Мой мозг еще не образовал тогда гроздья надлежащих нервных клеток, тело не приготовило еще необходимый костяк, еще не нарастило на него нужные мышцы - но какой-то жар уже обжигал мои чресла, и дыхательное горло превращалось в жаркий и мягкий прут, казалось прораставший прямо из диафрагмы. Мне хотелось прижать грудь к груди, живот к животу, вжать все мое тело внутрь всего ее тела, под моей фонтанеллой вздымались подземные воды, и одно лишь слово подходило для них - любовь. Картины, которые мне рисовались при этом, не так уж отличались от того, что мы с ней делали обычно: игры и прогулки, бег наперегонки, шутливая борьба, объятия и ласки, - но моим глазам эти картинки представлялись весьма необычными: они как будто соскальзывали на меня откуда-то с высоты небес, легкие, невидимые, не нуждаясь в свете, медленно крутясь и снижаясь. Я помню их приземления - ту быструю дрожь, что вдруг проникала сквозь свод моего черепа, - а когда они уже становились видимыми моим глазам, то виделись им как бы откуда-то изнутри, возбуждая и кружа мне голову больше, чем любая картина, видимая обычным путем.

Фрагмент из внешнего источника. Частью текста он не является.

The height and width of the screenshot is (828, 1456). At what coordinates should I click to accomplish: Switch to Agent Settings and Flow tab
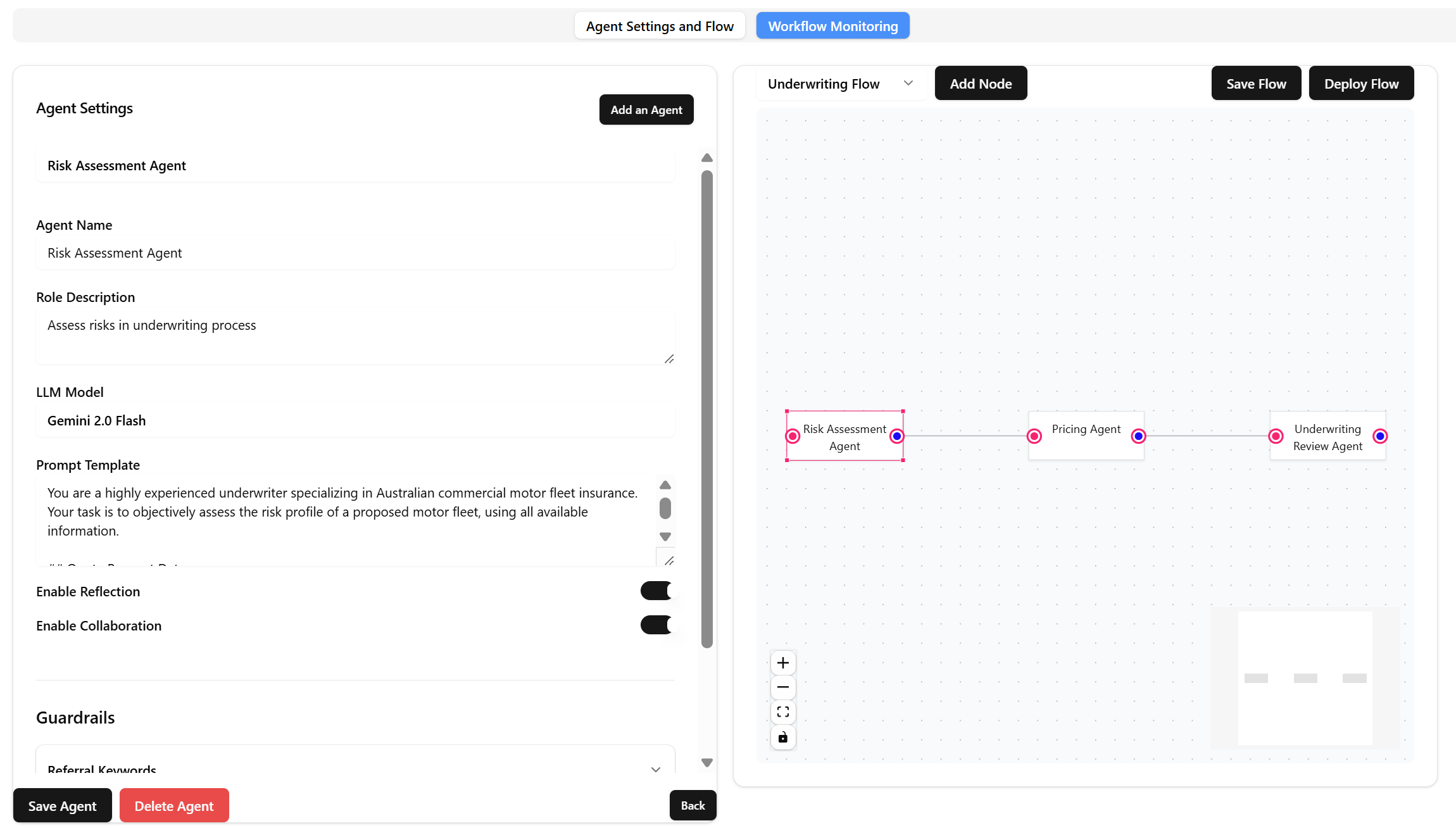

Была у нее привычка - шептать мне в уши фразы, вначале ясные и простые, и вдруг все согласные растворялись, и слова сходили на нет, исчезая, как поливочная вода в садовой канавке, и хотя слышно еще было, что это слова, но их уже невозможно было понять, даже моей фонтанеллой.
- Скажи еще раз, - умолял я, напрягая не только слух, но и осязание, и обоняние, и зрение, а она опять:
- Ты помнишь, Фонтанелла, как мы шли тогда с тобой, и я ниотку… - И вот, мелодия еще длится, а слова ее уже распадаются на невнятно тянущееся Н, и неслышно шепчущее Ш, и почти непонятное П, и любовно ласкающее Л, и мягко млеющее М, и вся фраза тоже куда-то уплывает, уходит, и тонет, и журчит себе тихо-тихо где-то под землей, а потом вдруг - из тишины - снова всплывает: "…Мальчик ты мой".
- Я мальчик мамы и папы, - сказал я однажды, извещая об этом не только ее, но и себя.
- Давай посмотрим, остались ли еще знаки, - сказала Аня.